Scientists are currently monitoring the Great Pacific Garbage Patch, a garbage mass nearly twice the size of the state of Texas roughly halfway between Hawaii and Los Angeles, that is comprised of the debris from human civilization, mostly plastic.
Horrified by the thought of this garbage continent, I have made concerted efforts over the years to reduce my usage of plastic by changing a few behaviors and habits.
In an effort to monitor my changes, I recently decided to take a look at my personal plastic consumption for one full week. I defined plastic consumption as purchasing or obtaining any new item that included plastic in any form that was specifically intended to be thrown away or recycled. Buying bottled water, bagging my purchases in plastic or taking a wrapped hard candy counted as consumption. Using Tupperware I currently own, drinking tap water out of a re-usable plastic container or buying a plastic laundry basket would not count. Maybe I was a bit too liberal with my definitions but those were my criteria.

I began my self-study on a Monday morning and I have to say I did pretty well. I did not make huge efforts to do anything differently or to deprive myself from my normal indulgences or change my usual habits. Here are my results and associated explanations:
Monday. No plastic use! (I went to Starbucks but avoided the use of a plastic lid by using my own mug. I brought my lunch from home.)
Tuesday. 1 item. I ate yogurt that came from a plastic container and had a plastic lid. (I recycled these but it still counts as consumption.)
Wednesday. 3 items. I purchased gum that had a plastic wrapper. I bought a Valentine’s card wrapped in plastic. I received a plastic spoon at a restaurant. (Bummer! Three missed opportunities. I normally buy Trident gum which does not come with a plastic wrapper. Local artists make great cards that are not wrapped. I could have eaten at a restaurant that uses real utensils.)
Thursday. 1 item. I bought juice in a plastic bottle.
Friday. 5 items. Two magazines were delivered to my home wrapped in plastic. I bought three packages of berries which all involved plastic containers.
Saturday. 3 items. Bought a bakery product and the box had a window made of plastic. Food delivery – plastic containers (though I keep and re-use them, that can only be sustained for so long). Bought milk – cardboard carton with a plastic lid.
Sunday. No plastic! I ate at home and did not purchase anything all day except for movie tickets made of paper!

What did I learn? Plastic has become such a normal part of daily living that it is nearly impossible to eliminate its use entirely. I did realize that, by being mindful and by planning appropriately, it is possible to employ life habits that significantly minimize its use. For instance, I order my drinks without straws, carry canvas shopping bags with me everywhere, keep metal utensils in my bag and have an impressive assortment of hot and cold re-usable cups.

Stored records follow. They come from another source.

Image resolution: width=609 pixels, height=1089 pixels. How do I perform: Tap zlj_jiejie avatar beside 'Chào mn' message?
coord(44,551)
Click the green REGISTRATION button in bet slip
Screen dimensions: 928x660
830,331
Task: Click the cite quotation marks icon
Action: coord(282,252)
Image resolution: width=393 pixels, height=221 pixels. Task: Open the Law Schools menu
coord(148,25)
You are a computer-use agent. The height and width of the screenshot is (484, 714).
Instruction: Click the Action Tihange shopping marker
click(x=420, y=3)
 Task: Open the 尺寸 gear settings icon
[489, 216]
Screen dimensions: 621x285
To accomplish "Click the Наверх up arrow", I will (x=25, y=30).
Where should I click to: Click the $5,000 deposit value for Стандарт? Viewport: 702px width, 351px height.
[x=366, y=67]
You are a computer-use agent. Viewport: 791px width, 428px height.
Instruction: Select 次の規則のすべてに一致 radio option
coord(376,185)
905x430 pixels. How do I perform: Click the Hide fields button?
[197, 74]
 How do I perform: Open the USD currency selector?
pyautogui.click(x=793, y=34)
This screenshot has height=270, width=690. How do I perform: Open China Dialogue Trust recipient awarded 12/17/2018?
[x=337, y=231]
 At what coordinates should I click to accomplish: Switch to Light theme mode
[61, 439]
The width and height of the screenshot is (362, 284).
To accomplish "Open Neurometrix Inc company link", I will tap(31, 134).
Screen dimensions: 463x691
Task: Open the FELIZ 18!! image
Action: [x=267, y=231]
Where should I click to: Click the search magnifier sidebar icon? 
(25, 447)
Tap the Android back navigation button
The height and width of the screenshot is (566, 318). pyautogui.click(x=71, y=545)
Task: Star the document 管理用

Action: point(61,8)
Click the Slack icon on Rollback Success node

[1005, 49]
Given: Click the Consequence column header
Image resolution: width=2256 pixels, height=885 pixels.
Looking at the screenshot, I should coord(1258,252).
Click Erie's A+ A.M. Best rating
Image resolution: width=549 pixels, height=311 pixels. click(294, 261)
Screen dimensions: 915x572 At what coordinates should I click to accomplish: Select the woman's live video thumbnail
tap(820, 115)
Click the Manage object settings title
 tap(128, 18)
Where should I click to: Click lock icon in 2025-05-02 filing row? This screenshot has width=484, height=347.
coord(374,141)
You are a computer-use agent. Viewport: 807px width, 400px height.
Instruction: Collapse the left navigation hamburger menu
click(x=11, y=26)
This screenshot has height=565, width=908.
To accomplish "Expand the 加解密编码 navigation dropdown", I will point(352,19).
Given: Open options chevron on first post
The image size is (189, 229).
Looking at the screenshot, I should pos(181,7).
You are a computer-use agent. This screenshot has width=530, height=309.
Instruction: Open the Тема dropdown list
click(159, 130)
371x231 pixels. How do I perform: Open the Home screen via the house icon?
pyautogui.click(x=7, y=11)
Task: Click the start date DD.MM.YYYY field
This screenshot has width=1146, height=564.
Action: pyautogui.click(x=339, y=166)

Have you adopted similar habits and think you can do even better in the plastic reduction challenge?  Be on the look out for a challenge from the Sustainability Web team or a chance to win, and Happy journaling!

Posted on 03/14/2013 in | Permalink

Contact Info

The content of this site is managed by the Sustainability Web Publishing Team.  If you have comments or suggestions please contact us via email using the links below.  If you are interested in volunteering to support the team, please contact Kristen directly.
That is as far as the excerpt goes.